» EXERCISE DIRECTIONS:
Provide the records once more, identical to the original.

Collected data entries
------------------------------

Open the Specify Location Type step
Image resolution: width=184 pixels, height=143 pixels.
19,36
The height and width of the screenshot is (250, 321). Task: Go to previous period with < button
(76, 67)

------------------------------

» WORKED SOLUTION:
Open the Specify Location Type step
Image resolution: width=184 pixels, height=143 pixels.
19,36
The height and width of the screenshot is (250, 321). Task: Go to previous period with < button
(76, 67)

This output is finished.